Why not? Signing an email protects against impersonation and tampering.
While you may not be assured that my name is indeed "Peter J. Holzer",
you can be sure that all the messages signed with the same key came from
the same person and that they were not modified by somebody else (at
least not the signed part). I've been signing all my (private) mails for
25 years or so.

hp

--
_ | Peter J. Holzer | Story must make more sense than reality.
|_|_) | |
| | | hjp@hjp.at | -- Charles Stross, "Creative writing
__/ | http://www.hjp.at/ | challenge!"
Re: python developer [ In reply to ]
On 30/09/2022 3:31 pm, Jan van den Broek wrote:
> 2022-09-29, Mike Dewhirst<miked@dewhirst.com.au> schrieb:
>> This is an OpenPGP/MIME signed message (RFC 4880 and 3156)
> Why?

Good question.

Further to Peter's explanation, email is the primary conduit for
hackers. At this point in time human education and training is the only
defence. The bad guys count on human error because that's what humans
are good at.

If everyone signed their mail and all mail clients defaulted to
expecting signed email from correspondents for whom the public key is
known, some of that defence can be delegated to the computer.

I'm not expecting this any time soon but it doesn't hurt to get the
message out.

Most email activists demand end-to-end encryption and obviously signing
email is part of that. However, my view is that email privacy, while
very important, is an oxymoron. If you need encrypted messages you would
never use email. You would meet under a waterfall.

So the answer to your question is signed email is easy and if it becomes
popular it has potential to defeat hackers.

Cheers

Mike

> [Schnipp]


--
Signed email is an absolute defence against phishing. This email has
been signed with my private key. If you import my public key you can
automatically decrypt my signature and be sure it came from me. Just
ask and I'll send it to you. Your email software can handle signing.
Re: python developer [ In reply to ]
On 9/30/22 22:07, Mike Dewhirst wrote:
> Most email activists demand end-to-end encryption and obviously signing
> email is part of that. However, my view is that email privacy, while
> very important, is an oxymoron. If you need encrypted messages you would
> never use email. You would meet under a waterfall.

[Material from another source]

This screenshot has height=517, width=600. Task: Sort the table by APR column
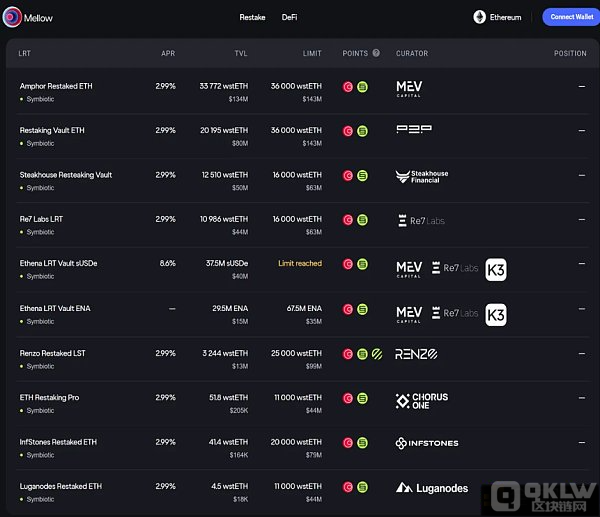point(167,53)
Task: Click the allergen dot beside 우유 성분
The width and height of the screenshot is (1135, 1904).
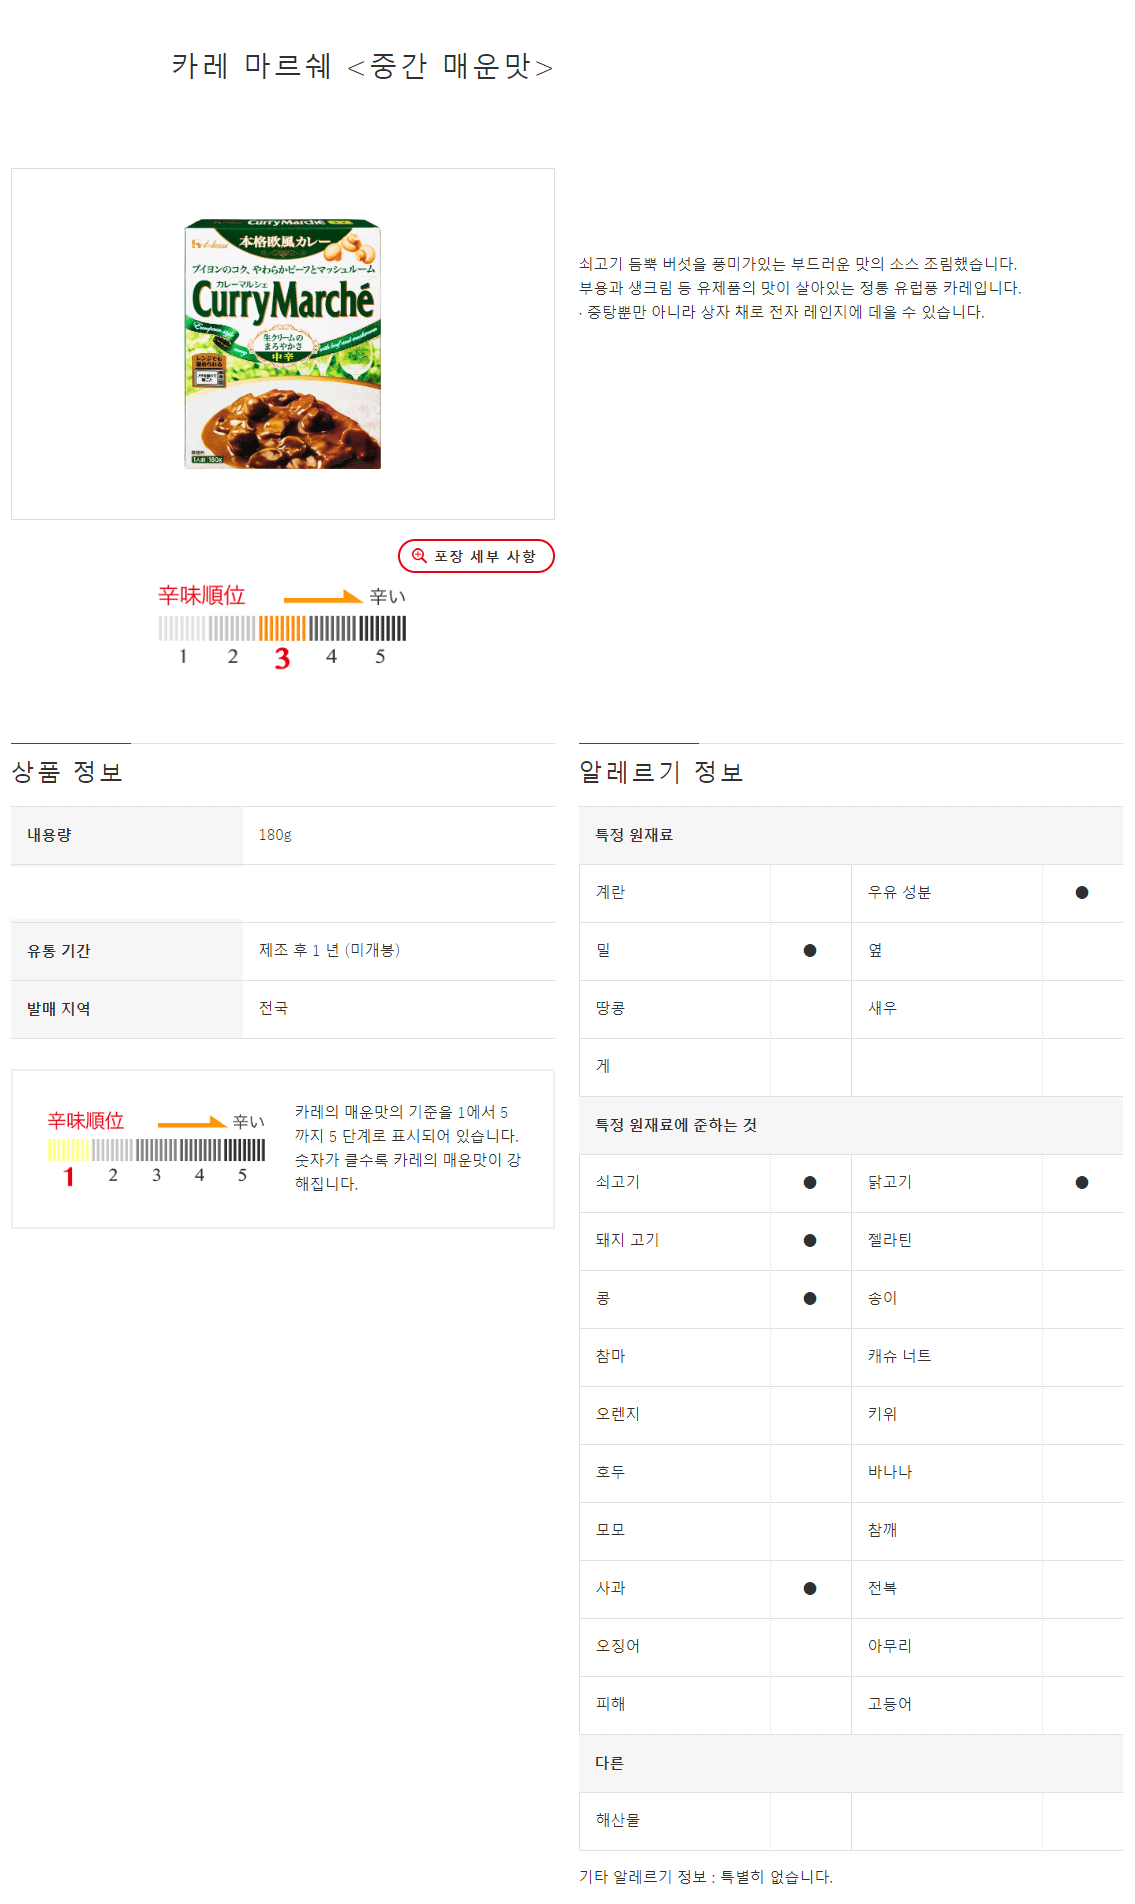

A friend and I used to encrypt our emails. Anyone decrypting them would
find sensitive information from two old farts bitching about the
weather. My approach is give them so much data they drown in it. Of
course with NSA's Bluffdale facility, that's one hell of a lot.
--
https://mail.python.org/mailman/listinfo/python-list
Re: python developer [ In reply to ]
2022-10-01, Mike Dewhirst <miked@dewhirst.com.au> schrieb:

>So the answer to your question is signed email is easy and if it becomes
>popular it has potential to defeat hackers.

Yes, but I'm reading this as a usenet-message (comp.lang.python), not as
a mail.
--
Jan v/d Broek
balglaas@dds.nl
--
https://mail.python.org/mailman/listinfo/python-list
Re: python developer [ In reply to ]
Jan van den Broek <balglaas@dds.nl> writes:

> 2022-10-01, Mike Dewhirst <miked@dewhirst.com.au> schrieb:
>
>>So the answer to your question is signed email is easy and if it becomes
>>popular it has potential to defeat hackers.
>
> Yes, but I'm reading this as a usenet-message (comp.lang.python), not as
> a mail.

You are reading a mirror of the mailing list:

"This mailing list is a general discussion list for the Python
programming language. Please note that for those who prefer, this list
is mirrored to the Usenet newsgroup comp.lang.python"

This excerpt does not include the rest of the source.